## TAAKOMSCHRIJVING
Vervang in het stuk van de regel met "At what (x,y)" tot en met de regel met "Looking at the" het woord "screenshot" door "screen capture", en geef dat stuk verder ongewijzigd weer. Laat de afbeeldingen weg.

## VERMELDE ITEMS
»»

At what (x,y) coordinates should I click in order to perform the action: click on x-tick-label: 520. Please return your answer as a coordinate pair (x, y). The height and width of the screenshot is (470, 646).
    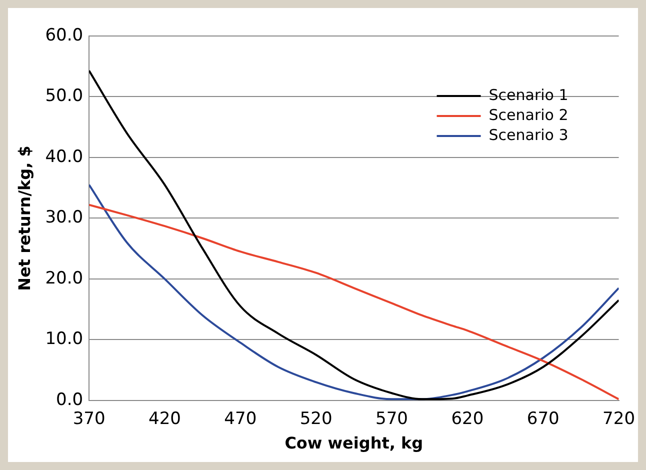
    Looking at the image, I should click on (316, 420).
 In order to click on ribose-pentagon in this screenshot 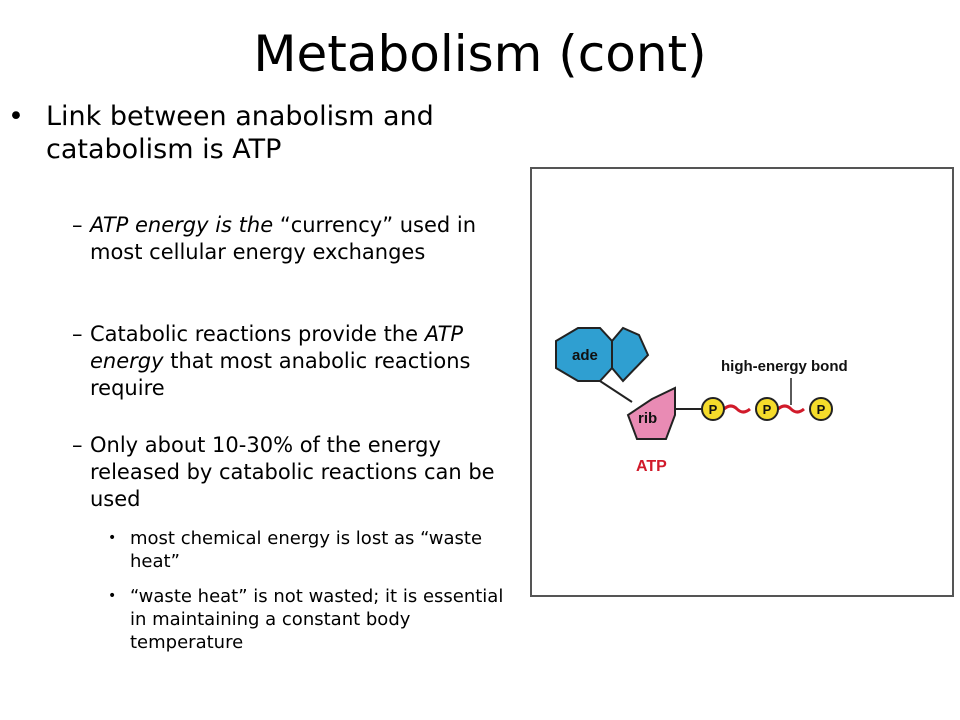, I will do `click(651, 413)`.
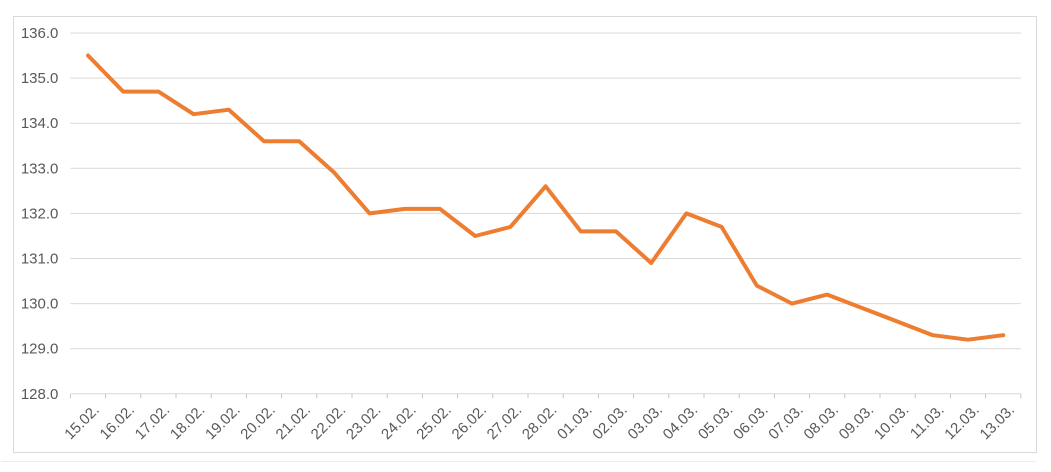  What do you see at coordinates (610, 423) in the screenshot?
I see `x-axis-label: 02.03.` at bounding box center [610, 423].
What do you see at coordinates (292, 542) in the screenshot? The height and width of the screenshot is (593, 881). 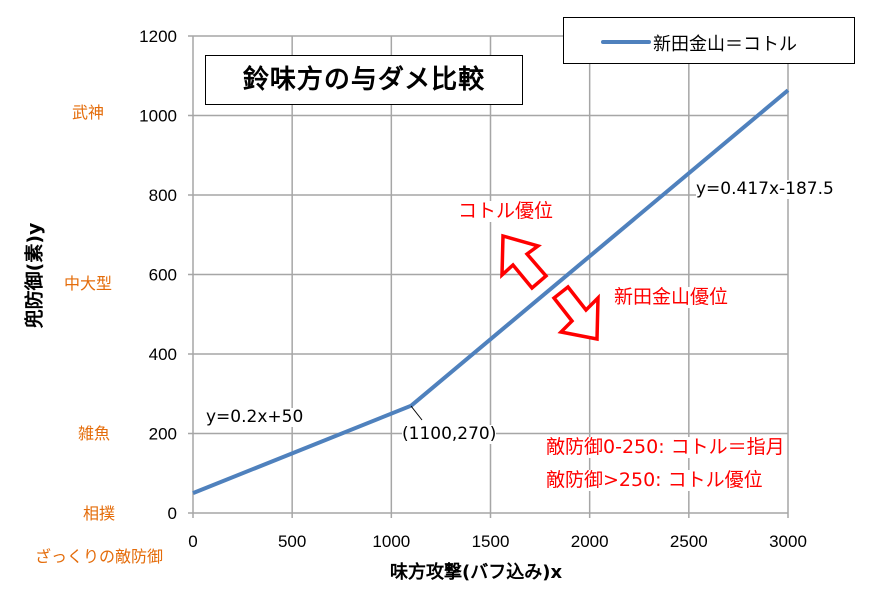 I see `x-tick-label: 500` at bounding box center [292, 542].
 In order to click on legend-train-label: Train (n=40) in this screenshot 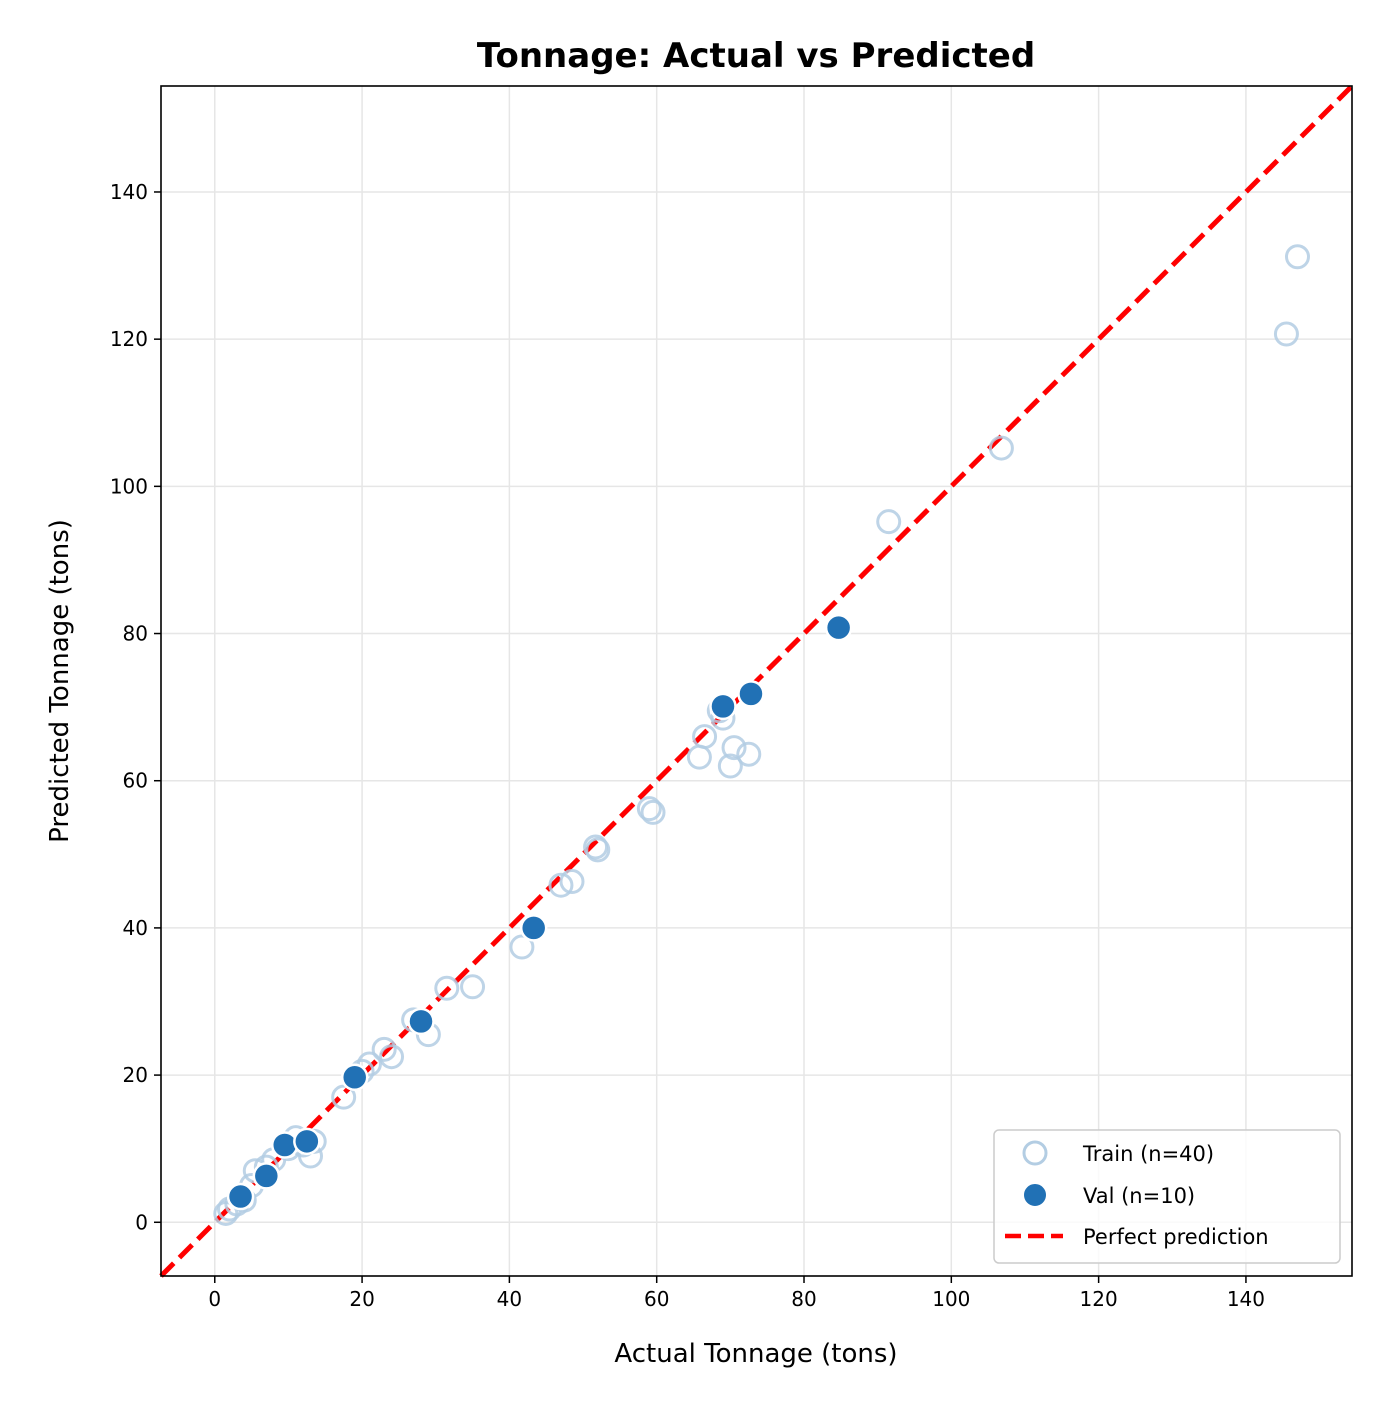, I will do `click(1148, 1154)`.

««
»»

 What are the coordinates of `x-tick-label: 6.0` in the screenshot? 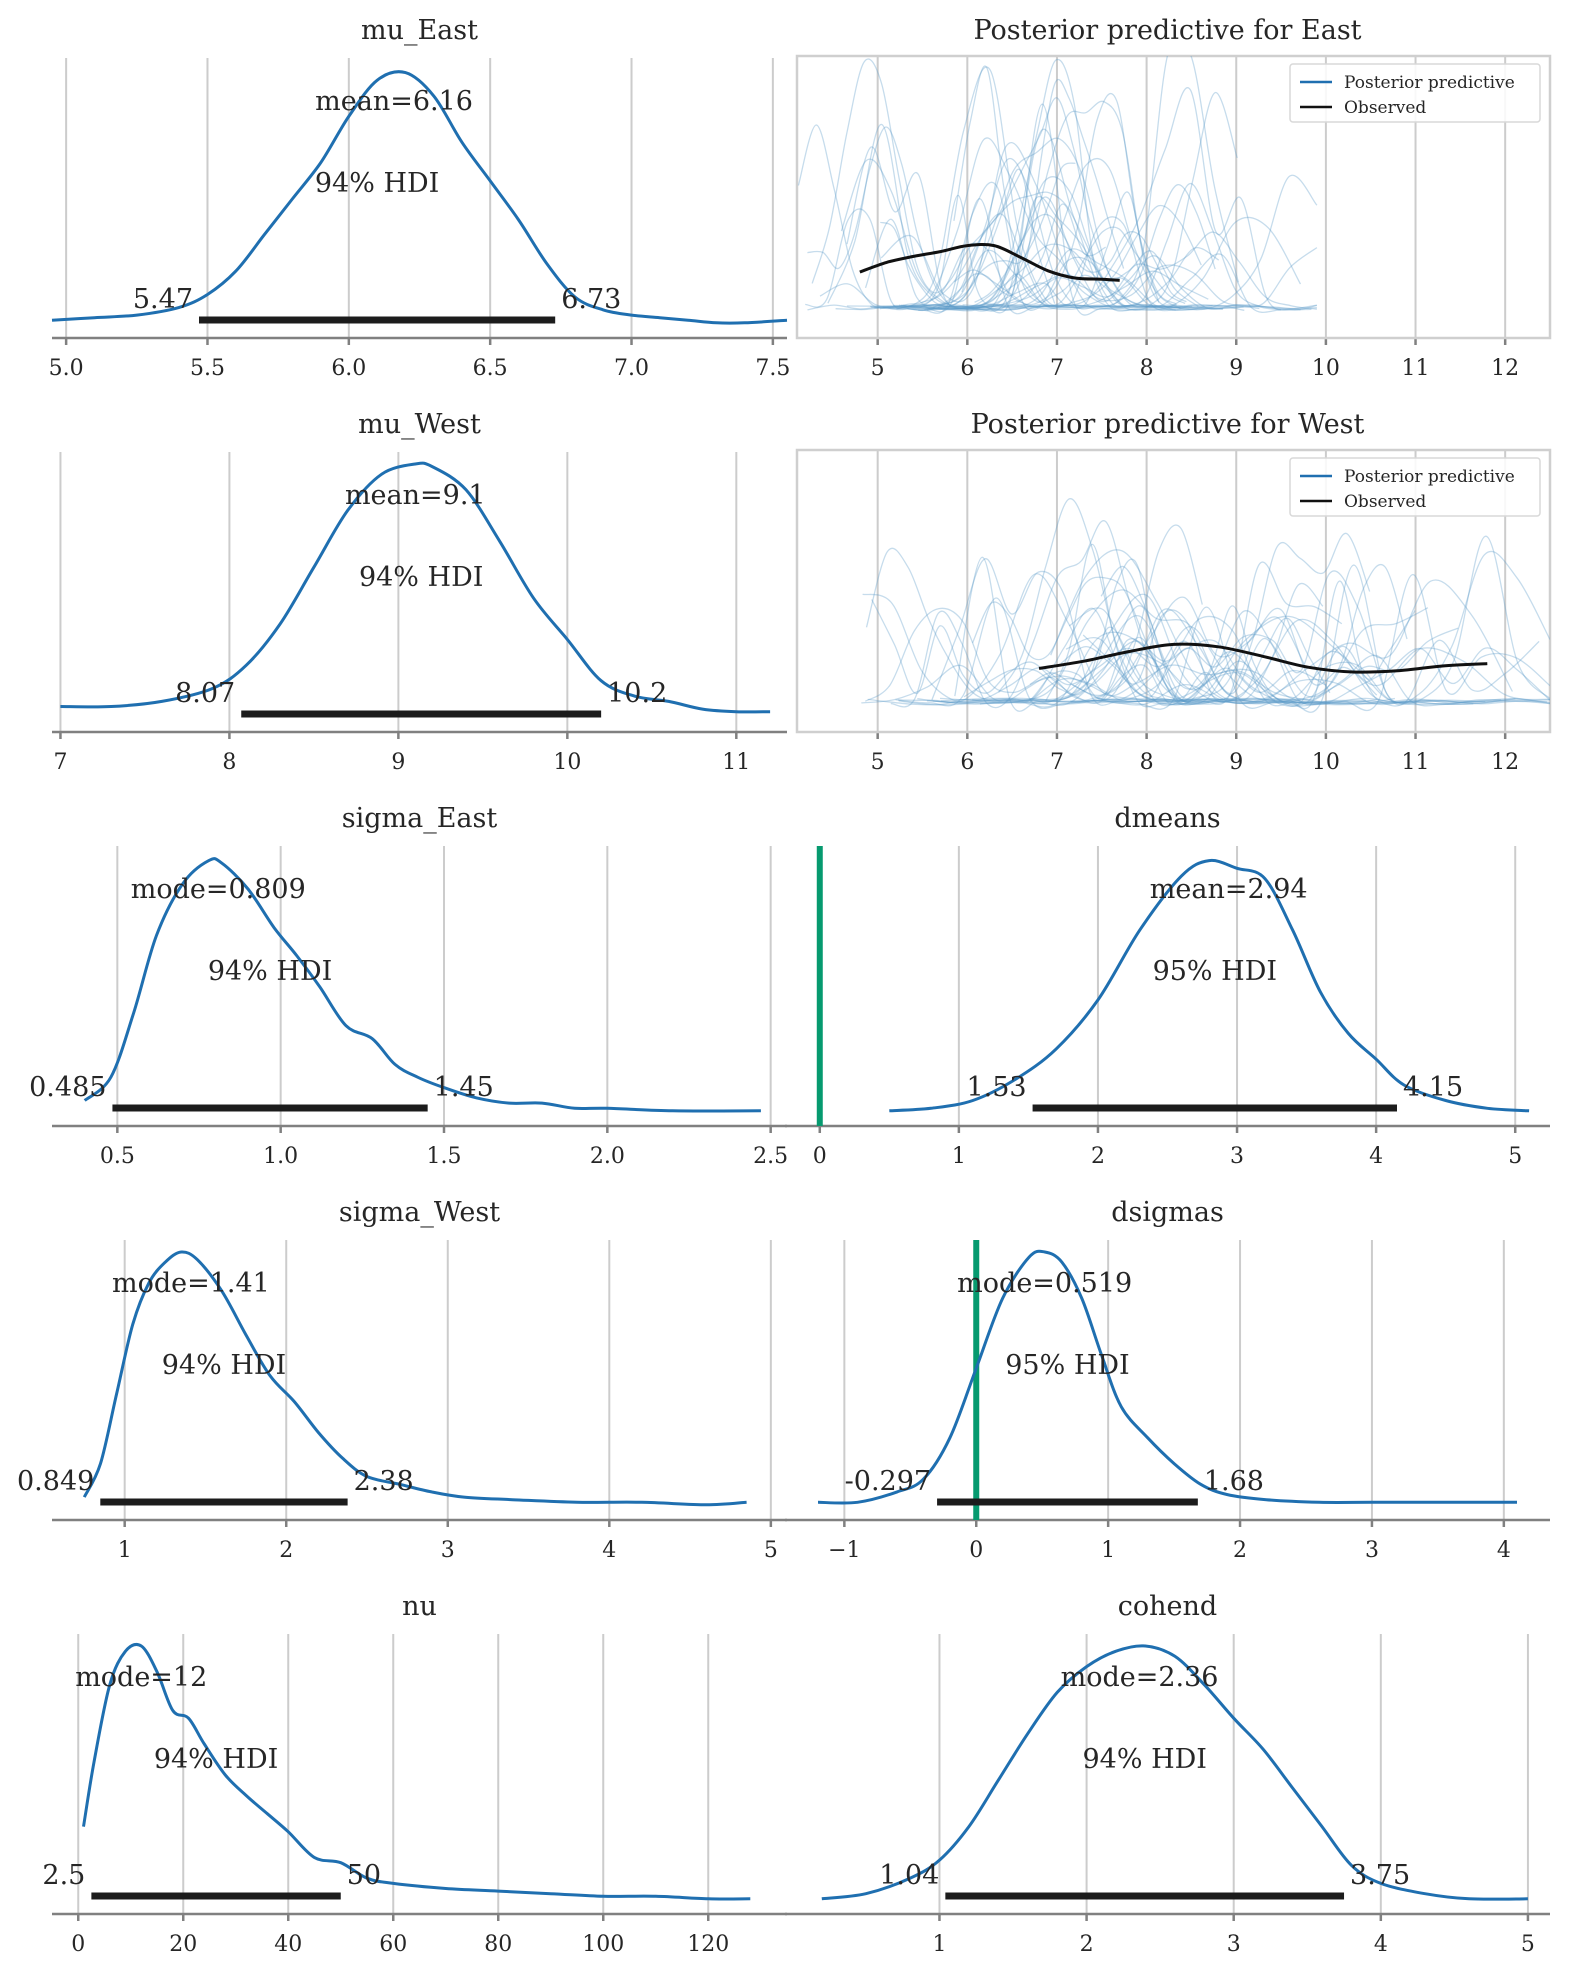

««
»»

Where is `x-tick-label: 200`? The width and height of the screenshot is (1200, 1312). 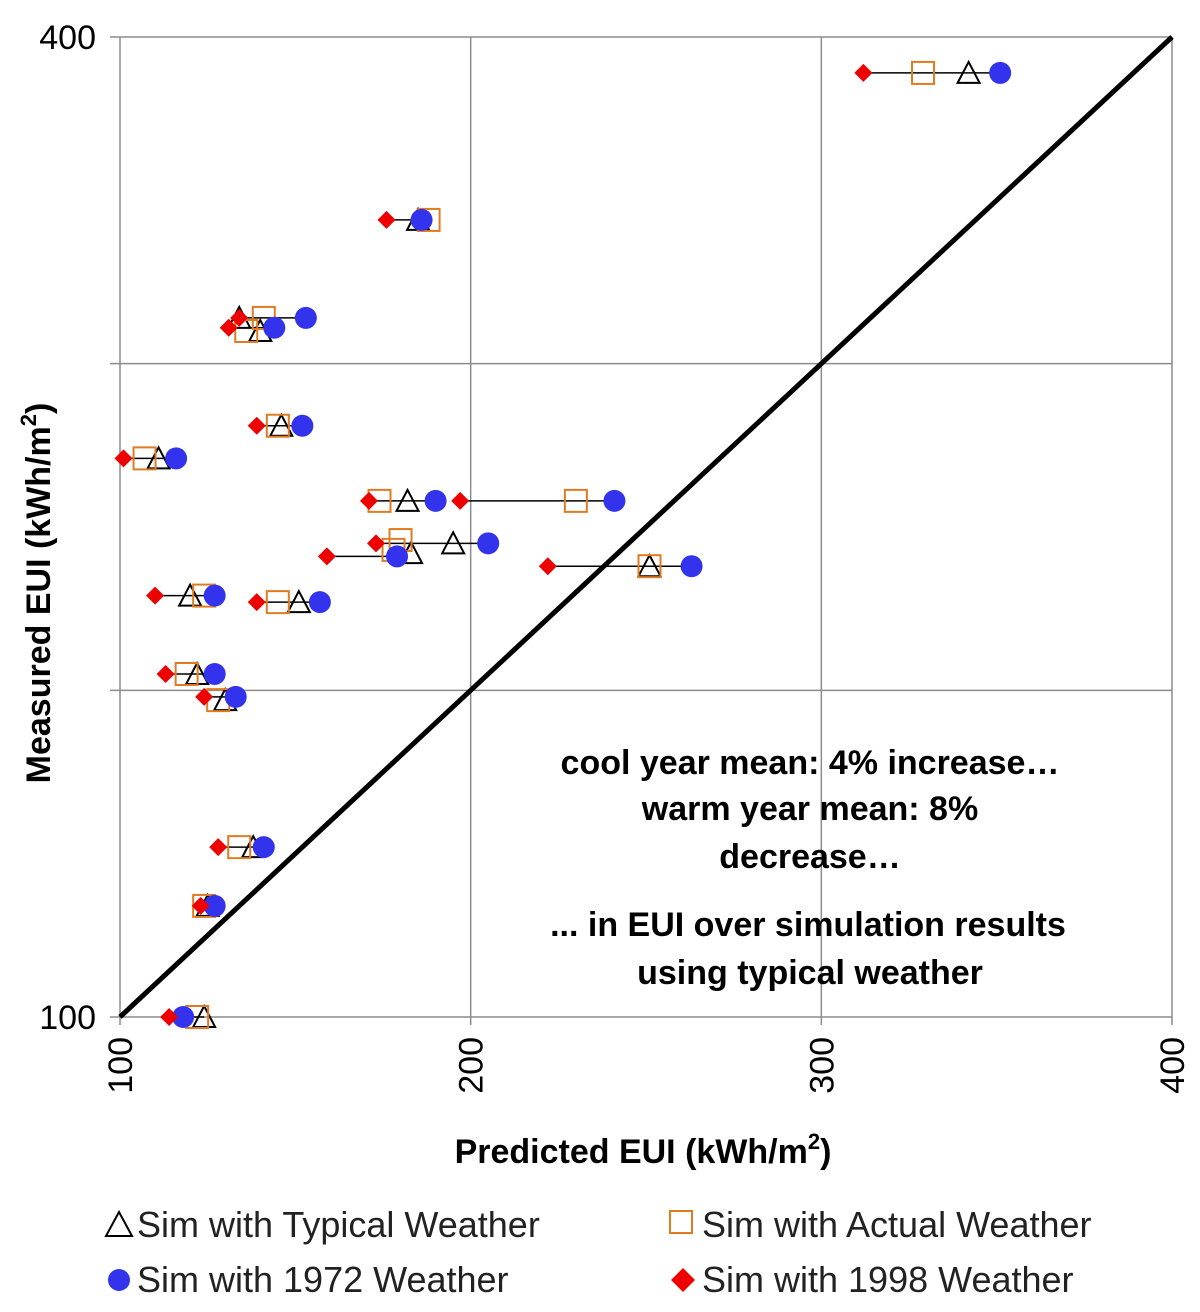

««

## UITGEWERKTE OPGAVE
At what (x,y) coordinates should I click in order to perform the action: click on x-tick-label: 520. Please return your answer as a coordinate pair (x, y). The height and width of the screen capture is (470, 646).
    Looking at the image, I should click on (316, 420).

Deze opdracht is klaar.